Under the Terms of a New Bill, PPS Would Have Paid Striking Teachers $8.7 Million

Senate Bill 916 has particularly strong implications for public education—and arrives as school districts across the state face budget deficits.

"Can't put students first if you put teachers last" billboard (Brian Brose)

One of the most hotly debated bills in Salem this session, Senate Bill 916, would require employers to pay unemployment benefits to striking workers after one week.

The bill has particularly strong implications for public education—and arrives as school districts across the state face budget deficits. That’s because private employers’ payroll taxes fund Oregon’s Unemployment Insurance Trust Fund, which could be expanded to cushion the bill’s impact. But public employers, including the vast majority of school districts and community colleges, don’t pay into this trust and would shoulder the full cost of unemployment benefits if their workers strike.

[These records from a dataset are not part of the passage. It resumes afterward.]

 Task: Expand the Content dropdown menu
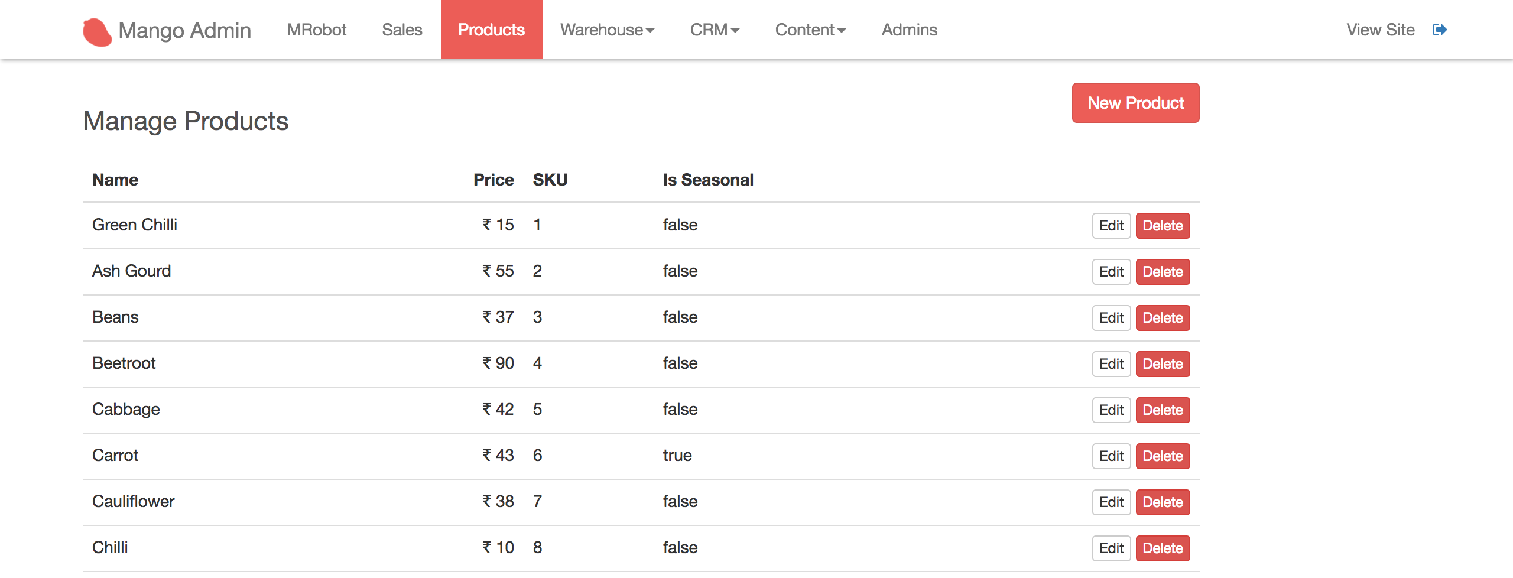[x=810, y=30]
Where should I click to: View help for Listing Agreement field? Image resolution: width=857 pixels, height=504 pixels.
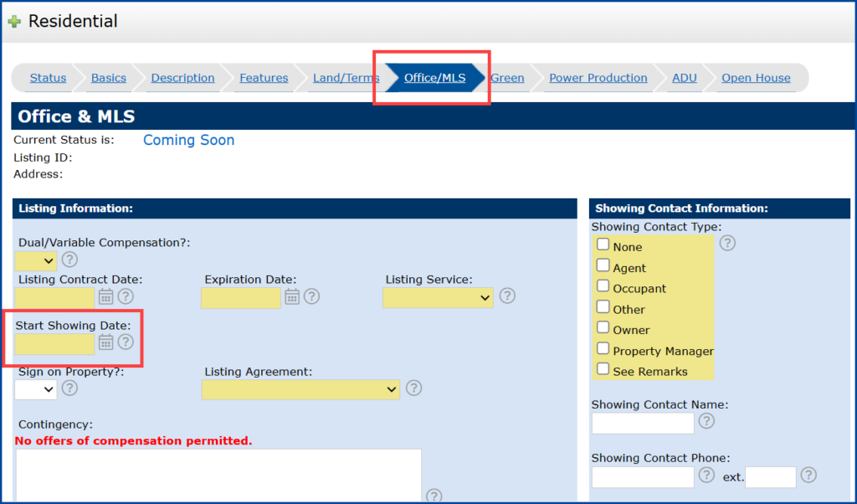point(413,388)
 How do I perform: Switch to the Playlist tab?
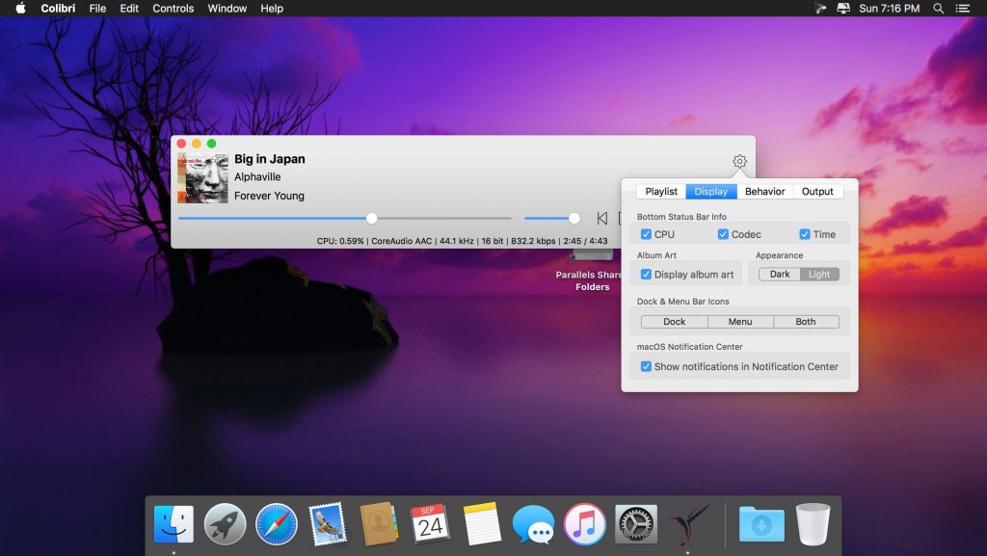pos(661,192)
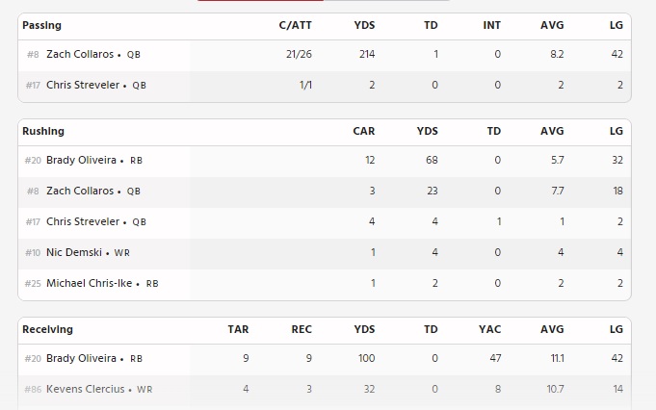Sort passing table by INT column
Image resolution: width=656 pixels, height=410 pixels.
(491, 25)

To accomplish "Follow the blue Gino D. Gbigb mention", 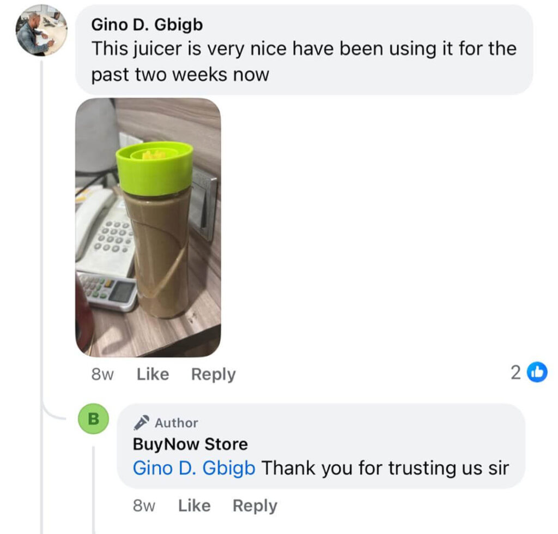I will tap(194, 468).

“If teachers were to get unemployment benefits, the district would reimburse the state for each dollar of benefit paid to staff,” Portland Public Schools spokeswoman Sydney Kelly says.

As SB 916 has made its way through hearings before the Senate Committee on Labor and Business in recent weeks, some of the most intense testimony has centered on the costs the bill carries for school districts.

The Oregon Education Association, the statewide teachers’ union, is in favor of the bill. Since 2000, OEA says there have been just eight teacher strikes across the state—evidence that the bill would have “a negligible impact” on Oregon’s unemployment system.

The Oregon School Boards Association, by contrast, says the bill would damage districts financially. OSBA says a one month teacher strike at Portland Public Schools, calculated using 2025 unemployment benefit rates, would have cost the district $8.7 million for licensed employees under the requirements of SB 916. (For context, the district faces a $40 million budget deficit this year.)

A spokesperson for Sen. Kathleen Taylor (D-Portland), one of the bill’s chief sponsors, says she has no comment on the financial impacts of her legislation. But here’s what she’s hearing from each side:

WHAT TEACHERS SAY: The Oregon Education Association says the bill would relieve teachers of financial burden and encourage districts to negotiate fairly. Strikes are a last resort, the union says, and SB 916 does not aim to “normalize” them.

“Strikes only occur when all other avenues to address critical challenges in schools have been exhausted,” Cynthia Branger Muñoz, an OEA public affairs consultant, said at a Feb. 6 hearing.

Kathleen Kuftin, a former teacher and member of OEA’s retired educators’ union, wrote in testimony that when her district’s teachers almost went on strike, they were “terrified” of going without income and health benefits indefinitely.

“This fear is the foremost barrier to workers’ claiming their full voice in achieving fair wages and necessary improvements to our working conditions,” she wrote.

Typically, OEA members who actively participate in legal, sanctioned strikes receive $120 a day from the OEA Relief Fund. The union also supports emergency grants of up to $300, reimburses personal loan interest up to $500, and ensures continuation of health care insurance.

OEA adds that the rarity of strikes over the past 25 years (less than 0.5% of all negotiated contracts) means districts would barely have to deal with increased financial obligations.

“Because school districts budget for teacher salaries as part of their annual financial planning, the provision of UI benefits during a strike would not represent any additional financial burden unless substitute workers were hired to replace striking staff,” Muñoz said.

WHAT DISTRICTS SAY: The Oregon School Boards Association says the bill would incentivize strikes and pull money from school districts that could otherwise go to students.

Lori Sattenspiel, who testified in opposition on behalf of OSBA on Feb. 11, says that while there have been relatively few strikes in Oregon schools, the frequency has increased over the past couple of years. “We have concerns about [how] this may encourage longer strikes, which is not only costly to employers but to the families who are impacted by this, and the students,” she says.

Apart from the daunting PPS strike numbers, Sattenspiel contends that unemployment benefits would cost a medium-sized school district $262,000 for one day, and another $7,000 a day for classified employees. OSBA lobbyist Stacy Michaelson tells WW that strikes could also be complicated by discussions about back pay and makeup days. She calls for “stronger backstops” to ensure no one earns more than 100% of their salary.

In New York and New Jersey, the only two states where workers are entitled to unemployment during strikes, teachers are prohibited from striking. Michaelson adds, “We believe that SB 916 could lead to more harm to students and more cost to taxpayers.”